**PROBLEM TO WORK ON**
Without any pictures, the records below should be reproduced exactly.

**MATERIAL SUPPLIED**
- - - - -

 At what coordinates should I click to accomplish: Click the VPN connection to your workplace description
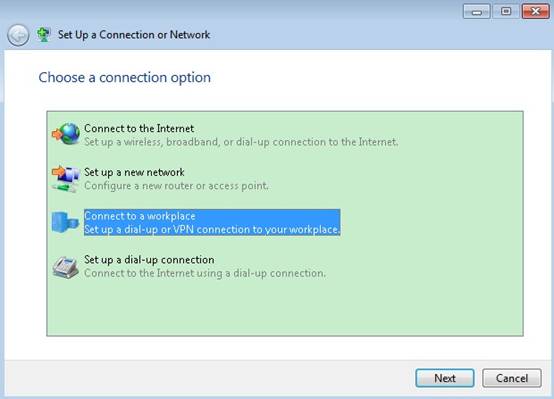[212, 229]
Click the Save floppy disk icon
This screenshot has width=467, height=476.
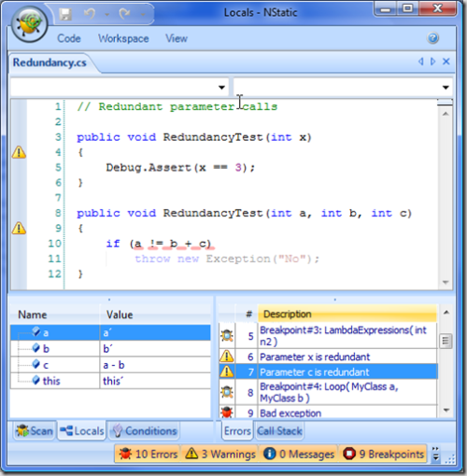pos(65,14)
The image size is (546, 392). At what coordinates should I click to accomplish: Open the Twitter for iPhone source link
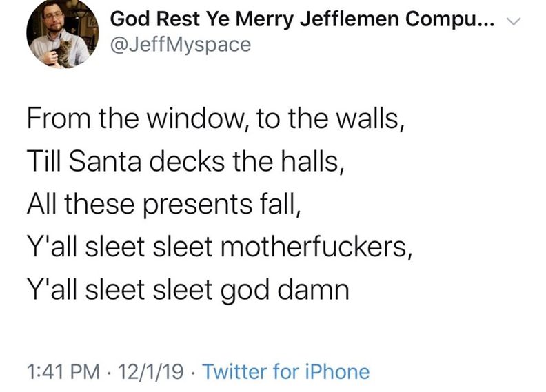pyautogui.click(x=286, y=371)
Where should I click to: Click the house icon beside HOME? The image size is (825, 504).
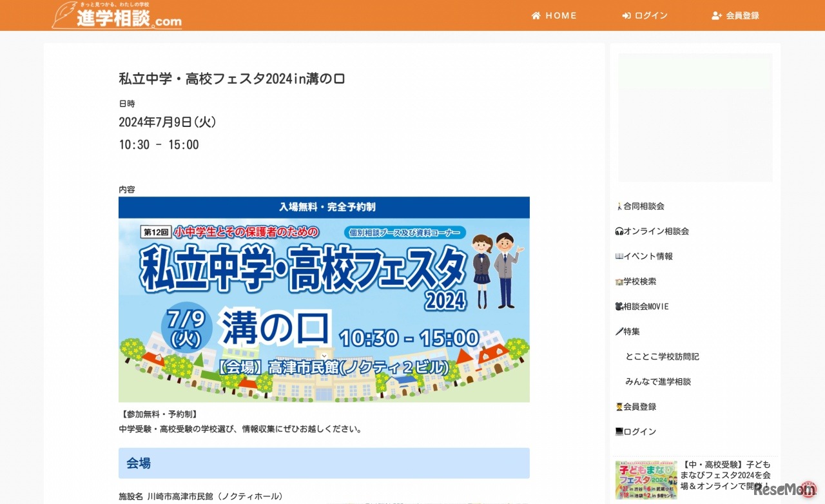536,15
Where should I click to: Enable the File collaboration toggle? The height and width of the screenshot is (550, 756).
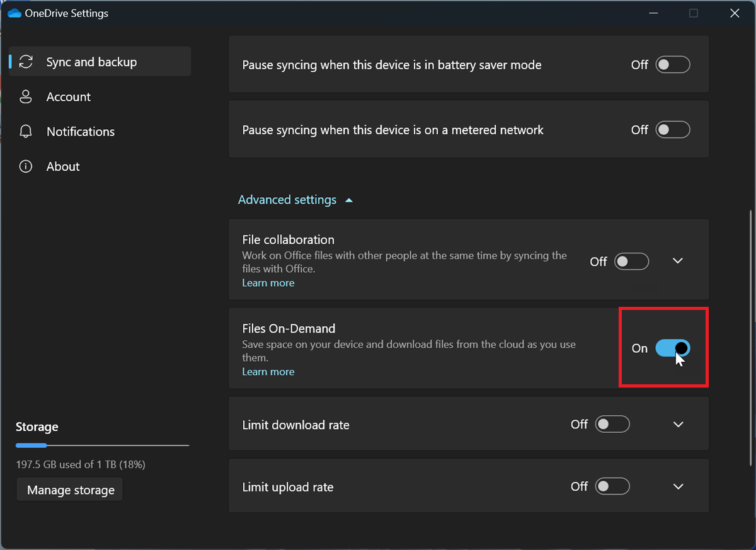point(631,261)
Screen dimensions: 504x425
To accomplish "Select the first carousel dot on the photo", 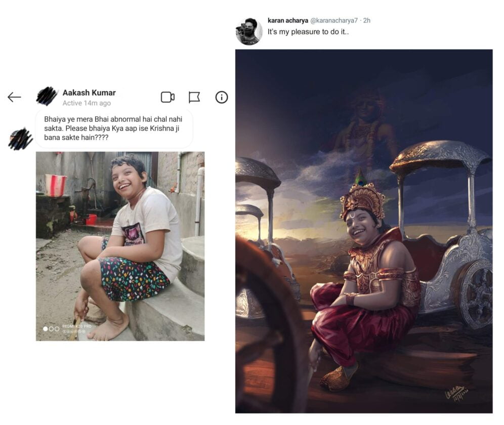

- - - - -

**ANSWER BOX**
 At what coordinates should I click to accomplish: Click the VPN connection to your workplace description
[212, 229]
Click the Save floppy disk icon
This screenshot has width=467, height=476.
pos(65,14)
The image size is (546, 392). At what coordinates should I click to accomplish: Open the Twitter for iPhone source link
pyautogui.click(x=286, y=371)
Where should I click to: Click the house icon beside HOME? The image size is (825, 504).
536,15
Where should I click to: Enable the File collaboration toggle? The height and width of the screenshot is (550, 756).
point(631,261)
Screen dimensions: 504x425
To accomplish "Select the first carousel dot on the photo", 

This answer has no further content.